Patient advocacy groups expressed opposition to that plan, saying making Medicare coverage conditional to participation in a registry may reduce access to the drug.
The expert panel has been asked to vote on whether the late-stage clinical trial of Leqembi verifies its benefit as a treatment for Alzheimer’s, a fatal, mind-robbing disease that affects 6 million Americans, according to the Alzheimer’s Association.
The agency has also asked the experts to discuss the risks and benefits of the treatment, with a focus on people who carry two copies of Alzheimer’s risk gene called APOE4, which can increase side effects such as brain swelling.
FDA also wants input on the drug’s use in patients taking blood thinners, and in those with a condition called cerebral amyloid angiopathy, in which the protein amyloid – which Leqembi targets – builds up in artery walls and can cause bleeding in the brain.

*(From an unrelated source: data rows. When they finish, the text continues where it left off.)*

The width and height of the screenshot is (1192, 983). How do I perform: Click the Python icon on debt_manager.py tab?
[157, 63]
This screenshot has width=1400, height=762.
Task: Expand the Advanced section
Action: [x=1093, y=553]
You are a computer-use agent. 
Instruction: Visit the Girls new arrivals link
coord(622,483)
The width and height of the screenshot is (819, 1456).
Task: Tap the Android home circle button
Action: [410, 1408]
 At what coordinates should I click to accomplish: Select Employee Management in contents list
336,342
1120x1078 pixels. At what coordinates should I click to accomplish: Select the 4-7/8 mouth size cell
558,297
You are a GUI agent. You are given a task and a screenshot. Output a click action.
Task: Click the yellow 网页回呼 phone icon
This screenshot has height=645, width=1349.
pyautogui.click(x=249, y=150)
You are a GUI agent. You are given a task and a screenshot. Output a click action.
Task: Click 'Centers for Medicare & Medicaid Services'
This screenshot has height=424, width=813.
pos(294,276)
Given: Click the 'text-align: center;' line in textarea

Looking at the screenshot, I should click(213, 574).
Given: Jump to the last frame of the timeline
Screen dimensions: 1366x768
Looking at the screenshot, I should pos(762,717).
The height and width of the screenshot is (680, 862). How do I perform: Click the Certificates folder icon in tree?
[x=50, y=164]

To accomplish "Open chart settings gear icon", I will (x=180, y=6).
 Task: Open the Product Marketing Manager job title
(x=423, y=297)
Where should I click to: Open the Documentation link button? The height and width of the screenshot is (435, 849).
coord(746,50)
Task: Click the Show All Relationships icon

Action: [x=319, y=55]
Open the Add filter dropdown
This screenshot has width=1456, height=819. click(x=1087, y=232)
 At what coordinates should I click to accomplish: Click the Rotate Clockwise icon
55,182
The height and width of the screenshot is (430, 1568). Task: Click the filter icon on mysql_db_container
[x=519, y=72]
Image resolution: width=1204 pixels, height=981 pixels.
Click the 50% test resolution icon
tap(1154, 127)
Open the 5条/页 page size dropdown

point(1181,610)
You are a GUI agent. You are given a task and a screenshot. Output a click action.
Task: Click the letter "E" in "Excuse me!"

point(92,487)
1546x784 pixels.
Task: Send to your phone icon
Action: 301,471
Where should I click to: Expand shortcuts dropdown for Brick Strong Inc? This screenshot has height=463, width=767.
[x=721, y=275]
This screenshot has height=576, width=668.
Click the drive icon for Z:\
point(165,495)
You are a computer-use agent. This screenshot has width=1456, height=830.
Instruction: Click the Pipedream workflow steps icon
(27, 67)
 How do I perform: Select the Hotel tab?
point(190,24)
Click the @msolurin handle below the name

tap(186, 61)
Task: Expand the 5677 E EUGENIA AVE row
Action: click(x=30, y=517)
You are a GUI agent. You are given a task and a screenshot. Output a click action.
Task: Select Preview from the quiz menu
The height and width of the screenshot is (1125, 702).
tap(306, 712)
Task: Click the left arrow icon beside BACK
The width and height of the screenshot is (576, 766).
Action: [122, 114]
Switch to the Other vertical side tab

Analysts, however, do not expect the issue to prevent approval.
A positive vote by the agency’s advisers would be in sharp contrast to their rejection of Aduhelm, a controversial earlier Alzheimer’s drug from Eisai and Biogen.
The FDA went against that recommendation and granted Aduhelm accelerated approval, but it has been rarely used as Medicare and insurers declined to cover it.
“An encore of Aduhelm drama seems unlikely,” Wedbush analysts said in a research note ahead of Friday’s meeting.